[Passage shown]
┌──

Google Introduces Chirp 3, AI Model for Voice Generation
Google has announced the addition of “Chirp 3”, its speech-to-text and HD text-to-speech model, to the Vertex AI platform.
Chirp 3 was announced On March 17, 2025, at the “Gemini for the United Kingdom” event in London,
Key Points
- Chirp 3 is an audio generation model that adds a range of custom voices with human-like inflections and intonations.
- Chirp 3 will be available on Vertex AI starting next week, joining other frontier models on the platform such as Gemini, Imagen, and Veo.
- Chirp 3’s HD Voices feature supports 31 languages, providing 248 unique voices with eight speaker options.
- Chirp 3 can be used for tasks like voice annotation, meeting transcription, audiobooks, podcasts, and building AI voice assistants.
- Google will implement usage restrictions to prevent misuse, with its safety team currently reviewing guidelines, according to Google Cloud CEO Thomas Kurian.
Chirp 3 Vs. Whisper and Polly: A Battle of Speech AI Models
Google’s Chirp 3 competes with leading speech AI models like OpenAI’s Whisper, Microsoft’s Azure Speech, and Amazon Polly.
While Whisper focuses on accurate multilingual speech recognition, Azure Speech offers real-time transcription and translation.
Amazon Polly is known for generating lifelike voice outputs.
Chirp 3 stands out with its HD Voices feature, supporting 31 languages and 248 customizable voices.
Its human-like intonations and versatile applications, from voice assistants to podcasts, give it an edge in realistic audio generation.
News Gist
Google announced Chirp 3, its speech-to-text and HD text-to-speech model, for Vertex AI.
Supporting 31 languages and 248 voices, it enables tasks like transcription, podcasts, and voice assistants, with safety measures in place to prevent misuse.

└──

[Collected data]
┌──

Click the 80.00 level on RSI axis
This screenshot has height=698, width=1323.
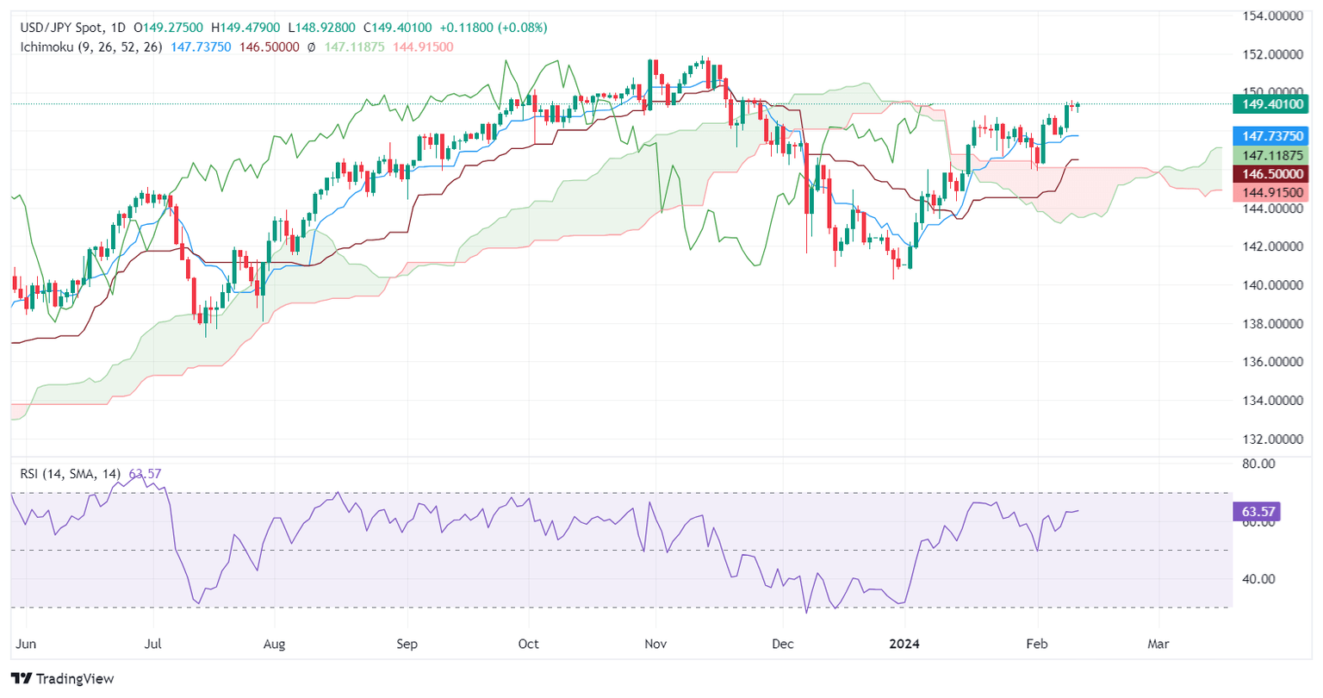[1258, 464]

└──

[Check your understanding]
**1.** In the Chirp 3 article, condense the section under the heading "Chirp 3 Vs. Whisper and Polly: A Battle of Speech AI Models" into a short list that keeps its main facts.
**2.** According to the Chirp 3 article, why does Chirp 3 have an edge in realistic audio generation? Answer in one to three sentences.

[Task-by-task outputs]
**1.**
- Chirp 3 competes with OpenAI's Whisper, Microsoft's Azure Speech, and Amazon Polly.
- Whisper focuses on accurate multilingual speech recognition.
- Azure Speech offers real-time transcription and translation.
- Amazon Polly is known for lifelike voice outputs.
- Chirp 3's HD Voices feature supports 31 languages and 248 customizable voices.
- Its human-like intonations and versatile applications, from voice assistants to podcasts, give it an edge in realistic audio generation.

**2.** Chirp 3 has an edge because of its human-like intonations and its versatile applications, which range from voice assistants to podcasts.